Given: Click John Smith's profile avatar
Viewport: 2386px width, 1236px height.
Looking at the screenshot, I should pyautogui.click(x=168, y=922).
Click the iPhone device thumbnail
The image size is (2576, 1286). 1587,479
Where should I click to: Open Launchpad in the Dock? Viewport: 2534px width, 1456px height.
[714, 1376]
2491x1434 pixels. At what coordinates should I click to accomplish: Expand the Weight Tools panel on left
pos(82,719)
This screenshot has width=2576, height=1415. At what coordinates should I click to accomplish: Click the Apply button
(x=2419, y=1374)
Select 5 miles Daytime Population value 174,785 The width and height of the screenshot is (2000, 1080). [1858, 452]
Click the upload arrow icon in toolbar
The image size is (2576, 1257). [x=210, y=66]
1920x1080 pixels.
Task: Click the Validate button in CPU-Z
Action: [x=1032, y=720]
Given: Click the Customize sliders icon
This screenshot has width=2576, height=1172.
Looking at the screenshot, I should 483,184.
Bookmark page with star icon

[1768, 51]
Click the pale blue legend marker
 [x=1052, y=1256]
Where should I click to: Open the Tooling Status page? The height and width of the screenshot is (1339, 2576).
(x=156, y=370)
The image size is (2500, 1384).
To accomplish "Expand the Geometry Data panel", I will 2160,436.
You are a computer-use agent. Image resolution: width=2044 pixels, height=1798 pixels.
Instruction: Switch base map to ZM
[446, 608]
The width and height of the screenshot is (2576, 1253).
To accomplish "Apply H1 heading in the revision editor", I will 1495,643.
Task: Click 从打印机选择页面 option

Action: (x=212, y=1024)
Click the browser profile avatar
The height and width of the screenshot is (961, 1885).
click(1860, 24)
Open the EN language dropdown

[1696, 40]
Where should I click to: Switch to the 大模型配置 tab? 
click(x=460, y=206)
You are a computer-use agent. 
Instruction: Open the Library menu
───
Task prompt
All lines from the one containing "The width and height of the screenshot is (2576, 1253)." to the end of the data above are to be set down exactly; no others belong in the answer.

Output for this exercise
The width and height of the screenshot is (2576, 1253).
To accomplish "Apply H1 heading in the revision editor", I will 1495,643.
Task: Click 从打印机选择页面 option

Action: (x=212, y=1024)
Click the browser profile avatar
The height and width of the screenshot is (961, 1885).
click(1860, 24)
Open the EN language dropdown

[1696, 40]
Where should I click to: Switch to the 大模型配置 tab? 
click(x=460, y=206)
You are a computer-use agent. 
Instruction: Open the Library menu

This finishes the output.